RICHARD BARRE – The Innocents. Will Hardesty #1. Walker, hardcover, 1995. Berkeley, paperback; 1st printing, December 1997.

   I don’t know anything about Barre other than this is his first novel, and he had his own advertising agency. Michael Seidman [at Walker] is very high on him, for whatever that’s worth.

   Will Hardesty is forty-ish, a ’Nam vet and a PI who’s pretty much drunk his practce away because of a teenage son dead in an accident he blames himself fo And a marriage that’s slipping away from him. Happy days? Not.

   Then the skeletons of several children are discovered near Saddleback Butte, not too far away from his home south of Santa Barbara. A medallion found with the bones is enough to identify one of the dead children to his father, and Hardesty is asked to find the man who killed him. The children died many years ago, but their deaths will bring more, now.

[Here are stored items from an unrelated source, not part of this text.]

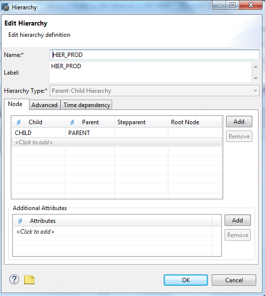
Task: Open the Time dependency tab
Action: click(x=87, y=105)
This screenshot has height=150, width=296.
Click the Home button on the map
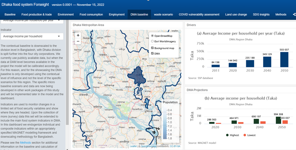(x=79, y=143)
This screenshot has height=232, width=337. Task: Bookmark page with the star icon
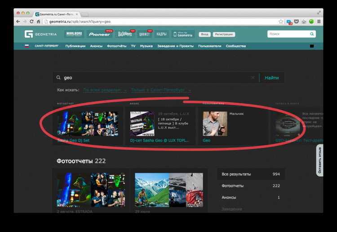[x=281, y=22]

   Well, Michael may have something here. This is one of the better first novels in the hardboiled crop of late. Hardesty is a refreshingly imperfect hero, not above lashing out when he’s hurt and not beyond making mistakes that others pay for.

   Barre’s rose is clean and straightforward, and he paces his story well through shifting viewpoints and third-person narration. The story is action-oriented rather than cerebral, but it’s done well and will hold your attention until the end. Barre is at work on a second Hardesty novel and I’ll look forward to it.

— Reprinted from Ah Sweet Mysteries #18, February-March 1995.


      The Wil Hardesty series —

1. The Innocents (1995)
2. Bearing Secrets (1996)
3. The Ghosts of Morning (1998)
4. Blackheart Highway (1999)
5. Burning Moon (2003)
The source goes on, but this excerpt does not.